Washington, Feb 20: India will have a visit from the US president Barack Obama this year, a top official of the administration has said.
Addressing the Chicago Council on Global Affairs on Friday, Feb 19, Assistant Secretary of State for South and Central Asia, Robert Blake, said that inviting Indian prime minister Manmohan Singh to US was its wayf oshowing the importance it attaches to India.
"President Obama has further underscored the importance of India to the United States by promising to make a reciprocal visit to India, most likely later this year," he said, without announcing the date of his likely visit.
He said that US considers India to be an indispensable partner of the country and share common ideals which would help in strengthening not only the relationship but also the international community.
"The United States and India share common ideals and complementary strengths reflected in our very close people-to-people contacts, our shared embrace of democratic principles and our willingness to work together on issues that matter not only to us, but to the global community," Blake said.

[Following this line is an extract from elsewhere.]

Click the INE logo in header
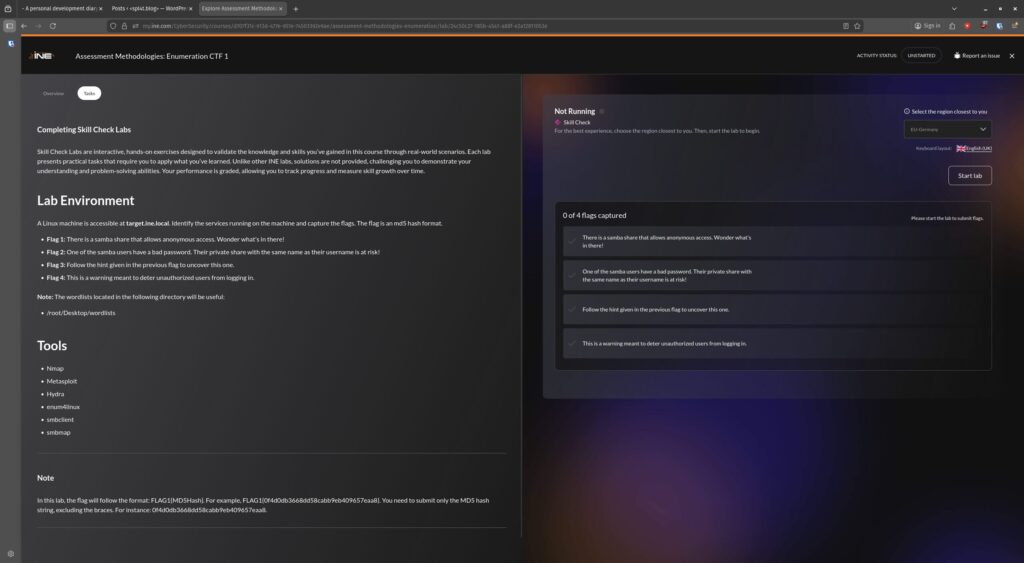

Blake said that the Indo-US was directed towards the progress of the entire world.
"Few relationships around the world matter more to our collective future, or hold greater promise for constructive action on the challenges that matter most to all of us, than the partnership between the United States and India."

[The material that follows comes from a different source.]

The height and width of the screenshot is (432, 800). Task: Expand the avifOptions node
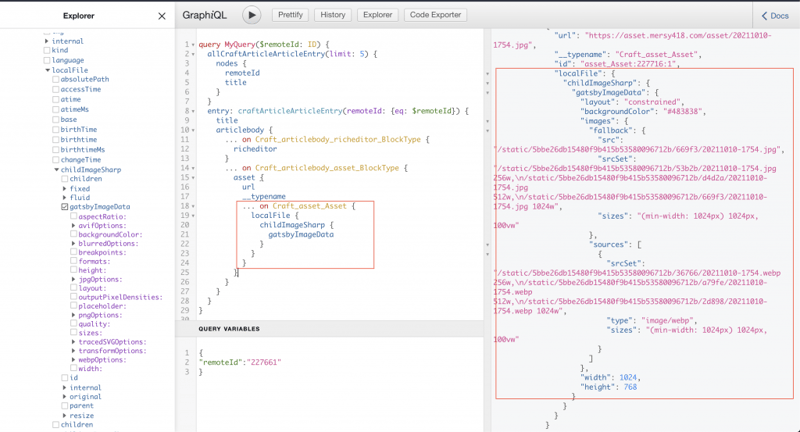click(74, 226)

"That doesn't mean that we will always agree, because we won't. But together we can build on the solid foundation that already exists, an even stronger partnership that serves not only the interests of our two countries, but of the rest of the international community," he said.
Speaking about the relationship between India and Pakistan, Blake said that US would wait for the two countries to sort out their problems on their own terms.

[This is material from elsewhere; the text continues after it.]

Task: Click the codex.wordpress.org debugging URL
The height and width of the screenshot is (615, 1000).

"While we would like to see India and Pakistan reach a stable relationship, they will do so on their terms at the appropriate time," he said.
Blake added that India, Pakistan and the US share the common the threat of terrorism.
Lauding India's assistance to countries affected by war, Blake pointed out New Delhi's assistance in reconstructing those countries both in infrastructure, like construction of the Parliament building and highways, and humanitarian fields like food aid to two million school children.
He said that India has pledged over $1.2 billion in assistance.